I am the parent who will roll directly into the sand or the mud or the river or the sea with my kids.

I am the one who will put her phone down and watch while they take their class, not just because they get excited to see me watching (insist on it actually!), but also because when you lean INTO it it is fascinating to observe just how quickly they learn, absorb, apply.

I am the one who will let them dye their hair even if it’s against what all the other kids or the school have to say about it.

I am the Mum who will teach my kids that getting the top grades, if it’s something you want, is just about your beliefs and what you CHOOSE for yourself … and then I’ll teach them the ‘how’ of THAT. But no, I sure as heck aren’t going to sit down and do homework.

I am the one who will say ‘okay’ when my daughter suggests we leave the country for a month and go to Hawaii when there’s a huge traffic-nightmare-inducing event happening in our neighbourhood.

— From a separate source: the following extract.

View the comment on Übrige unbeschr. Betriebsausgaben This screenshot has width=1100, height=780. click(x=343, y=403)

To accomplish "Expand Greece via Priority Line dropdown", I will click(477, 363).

I am the one who will show them how to make money online just by playing and having fun.

I am the Mum who will let my son grow his hair down to his butt if that’s what he wants … although I MIGHT insist he has it washed once every month or two before it goes full dreadlock 

I am the one who will do my very best to keep them wild, create, free, and tapped in to who they really ARE, what they want, and what it is their souls came here to do.

When I was pregnant with my first child, I thought I would do it all perfectly –

No sugar, no gluten no exposure to the dastardly ways of the normal world.

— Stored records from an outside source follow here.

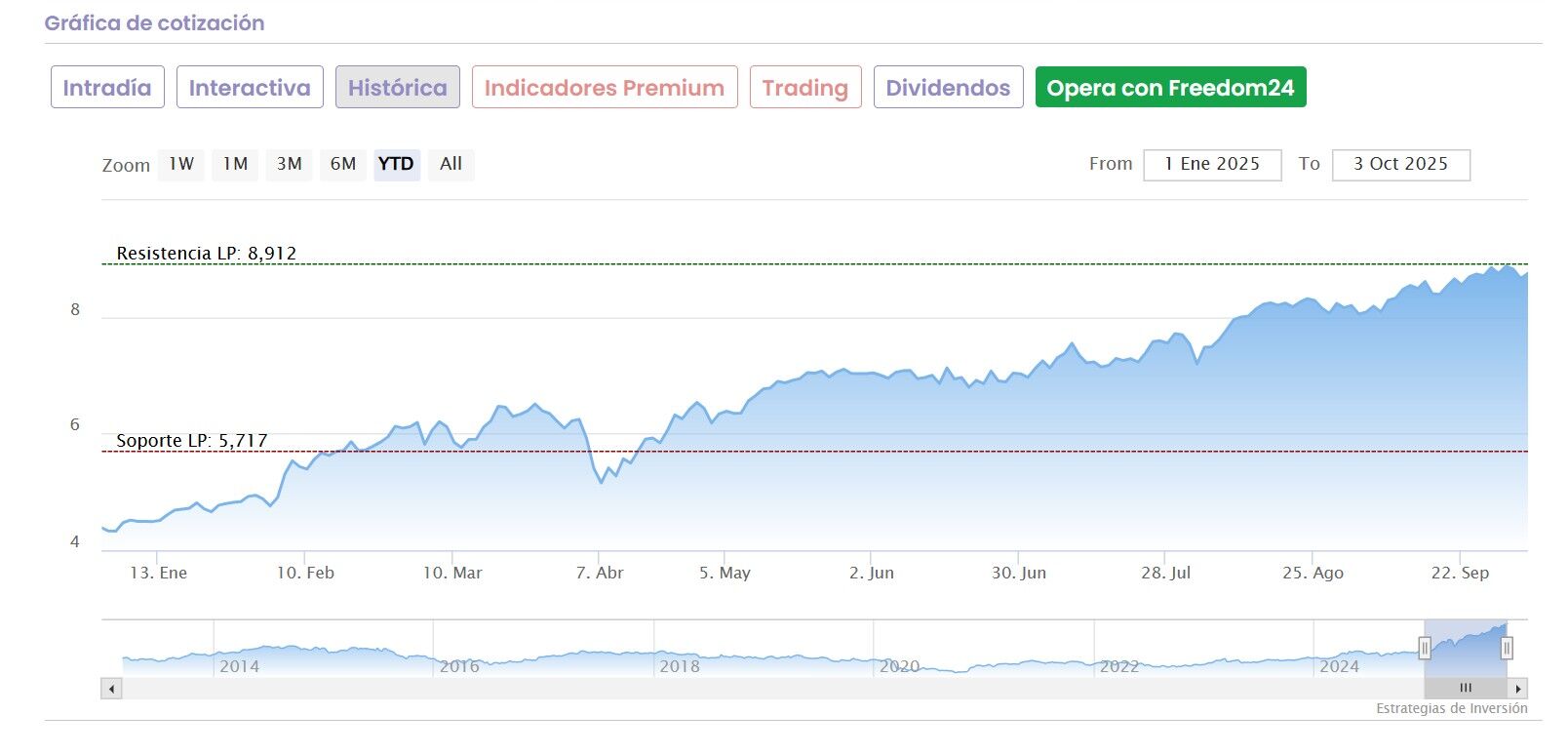Click the left navigator range handle
The image size is (1568, 755).
tap(1425, 648)
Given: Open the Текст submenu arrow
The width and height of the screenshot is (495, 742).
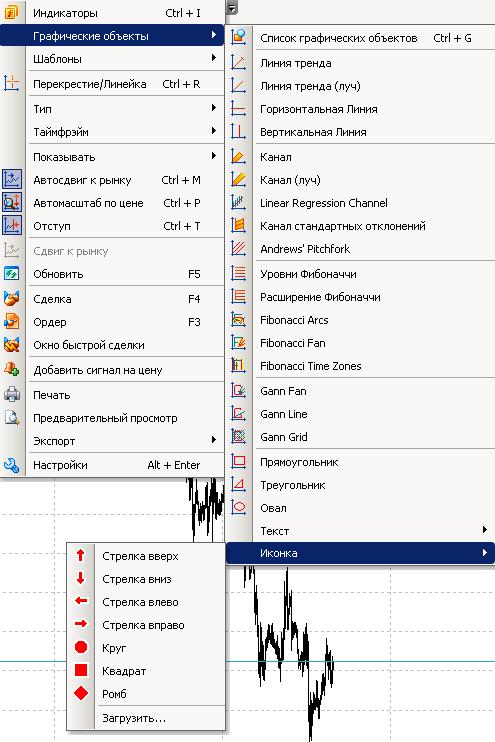Looking at the screenshot, I should point(485,530).
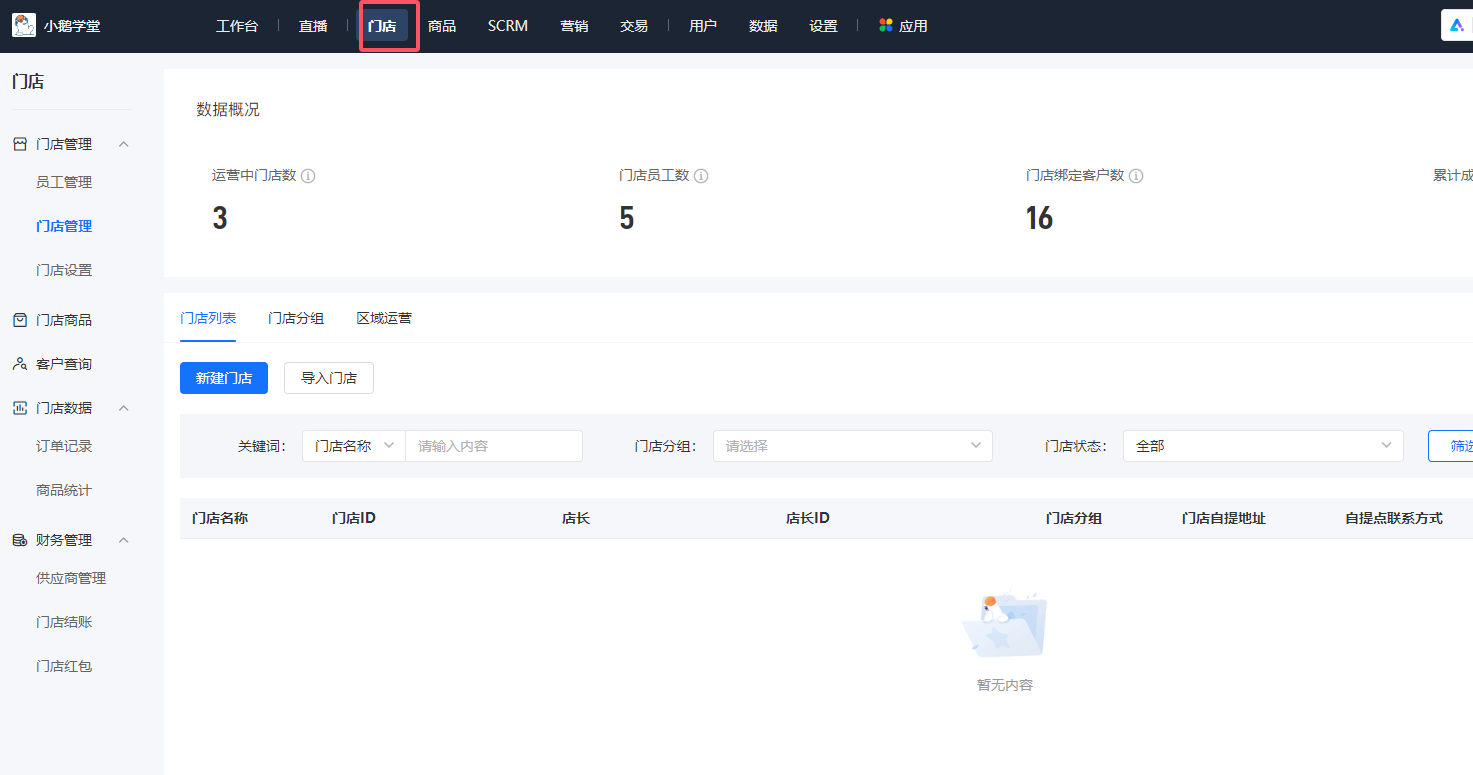Open 门店数据 data icon in sidebar

point(19,407)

Now … it’s a mess of worlds colliding together. We eat meat and vegetables for breakfast half the time, but I’ll just as easily get them French toast with syrup another day … in fact that’s exactly what we did today.

I’ll give a stern talking to about not quitting an extracurricular class … but have a serious conversation with their Dad about whether we actually should keep going with school at all.

I’ll require certain boundaries and rules to be followed … but teach them to question EVERYTHING the system or indeed anyone tells them.

I’ll directly argue against things they are taught by other adults in their lives, and explain why … but then sometimes my OWN fear of fitting in will come out to play and I’ll find myself hushing their natural exuberance in a public place.

I have no consistency.

There’s no method to my madness.

I have no idea what’s next.

And I’m quite certain I will NEVER nail the ‘always neat and polished thing’ (nor want to).

The truth is I’m just making it up as I go!

Sometimes that scares me –

I wonder if I’m a good Mum.

I wonder if I’m preparing them for life properly.

I wonder at so many things I perhaps should or COULD do.

ANd I despair at some of the things which come out of their mouths … or mine.

But here is what I do take heart in:

As best as I can, every day, same as in business and in every area of my life, I do what I’m guided to do from within.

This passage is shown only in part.